I. Es wird festgestellt, dass die Änderung der Arbeitsbedingungen durch die außerordentliche Änderungskündigung mit Auslauffrist vom 30. März 2009 sozial ungerechtfertigt und rechtsunwirksam ist.

II. Die Kosten des Rechtsstreits hat die Beklagte zu tragen.

III. Der Wert der Beschwer der Beklagten wird festgesetzt 10.034,61 EUR.

 

Tatbestand

Die Parteien streiten über die Rechtswirksamkeit einer außerordentlichen Änderungskündigung mit Auslauffrist.

Die am … 1959 geborene, schwerbehinderte Klägerin trat mit Arbeitsvertrag unter dem 28./29. August 1978 (Blatt 12 f. d.A.) zum 01. September 1978 bei der Sparkasse der Stadt B.-W. in ein Arbeitsverhältnis als Bankangestellte. Der Arbeitsvertrag enthält unter anderem die Vereinbarung der Geltung des Bundesangestelltentarifvertrages (im Folgenden: BAT) in der jeweils aktuellen Fassung.

Die Sparkasse der Stadt B.-W. wurde später in die L. Berlin überführt. Dort sollten die Tarifverträge für das private Bankgewerbe und die öffentlichen Banken gelten. Die L. Berlin – Girozentrale – einerseits und die Gewerkschaften DAG und ÖTV andererseits schlossen daher unter dem 14. Januar 1992 die „Überleitungsvereinbarung zur Anwendung des Bankentarifvertrages bei der L. Berlin” vom 14./15. Januar 1992 (Blatt 71 bis 84 d.A.). Durch Änderungsvertrag mit der L. Berlin unter dem 06. Februar 1992 (Blatt 14 d.A.) erklärte sich die Klägerin damit einverstanden, dass sich mit Wirkung vom 01. Januar 1992 an die Rechte und Pflichten aus dem Arbeitsverhältnis nach den Tarifverträgen für das private Bankgewerbe und die öffentlichen Banken in der jeweiligen Fassung sowie nach der Überleitungsvereinbarung vom 14./15. Januar 1992 richteten. Dies bedeutet unter anderem, dass die Regelungen zur ordentlichen Unkündbarkeit aus §§ 53 Abs. 3, 55 BAT in Verbindung mit Kapitel C, Teil I zu § 17 Manteltarifvertrag Banken Ziffer 4 der Überleitungsvereinbarungen auf das hiesige Arbeitsverhältnis Anwendung zu finden haben. Gleiches gilt für ähnliche Regelungen aus §§ 7, 17 MTV Banken.

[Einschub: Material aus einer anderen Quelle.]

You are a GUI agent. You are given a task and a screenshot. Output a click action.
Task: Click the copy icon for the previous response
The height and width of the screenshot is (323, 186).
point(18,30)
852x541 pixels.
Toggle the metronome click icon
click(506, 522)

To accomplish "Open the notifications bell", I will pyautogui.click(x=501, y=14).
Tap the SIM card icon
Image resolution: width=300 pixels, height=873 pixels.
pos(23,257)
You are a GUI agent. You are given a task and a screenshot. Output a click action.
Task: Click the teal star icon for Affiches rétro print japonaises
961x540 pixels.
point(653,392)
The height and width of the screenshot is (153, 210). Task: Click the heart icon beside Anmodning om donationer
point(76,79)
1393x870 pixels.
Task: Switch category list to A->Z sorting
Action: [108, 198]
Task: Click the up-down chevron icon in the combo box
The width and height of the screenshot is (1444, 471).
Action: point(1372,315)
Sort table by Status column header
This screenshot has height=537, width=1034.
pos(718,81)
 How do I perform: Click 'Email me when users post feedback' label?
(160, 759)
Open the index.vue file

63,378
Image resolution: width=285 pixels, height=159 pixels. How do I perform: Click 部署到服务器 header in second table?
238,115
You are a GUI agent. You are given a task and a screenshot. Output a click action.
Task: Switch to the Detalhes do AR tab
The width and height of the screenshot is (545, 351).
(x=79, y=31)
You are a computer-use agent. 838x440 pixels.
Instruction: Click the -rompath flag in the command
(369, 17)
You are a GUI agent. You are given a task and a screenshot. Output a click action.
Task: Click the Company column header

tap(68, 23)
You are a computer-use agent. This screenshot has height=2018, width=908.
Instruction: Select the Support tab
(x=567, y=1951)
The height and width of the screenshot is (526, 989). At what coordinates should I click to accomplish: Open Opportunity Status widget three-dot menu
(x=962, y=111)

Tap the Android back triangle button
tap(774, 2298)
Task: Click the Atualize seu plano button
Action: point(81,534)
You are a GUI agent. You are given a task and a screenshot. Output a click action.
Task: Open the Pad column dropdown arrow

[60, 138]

Im Zuge eines Betriebsüberganges ging das Arbeitsverhältnis später von der L. Berlin auf ihre Tochter, die Beklagte über. Diese erbringt mit 1.121 Arbeitnehmerinnen und Arbeitnehmern Dienstleistungen im Sachbearbeitungsbereich für öffentliche und private Banken. Die Klägerin ist hierbei in die Tarifgruppe 6 Stufe 11 des MTV Banken eingruppiert. Ihr Entgelt beträgt derzeit 3.257,00 EUR brutto tarifliches Grundgehalt zuzüglich 326,70 EUR Zulage gemäß der Überleitungsvereinbarung zuzüglich 40,00 EUR vermögenswirksame Leistungen, zusammen also 3.633,70 EUR brutto.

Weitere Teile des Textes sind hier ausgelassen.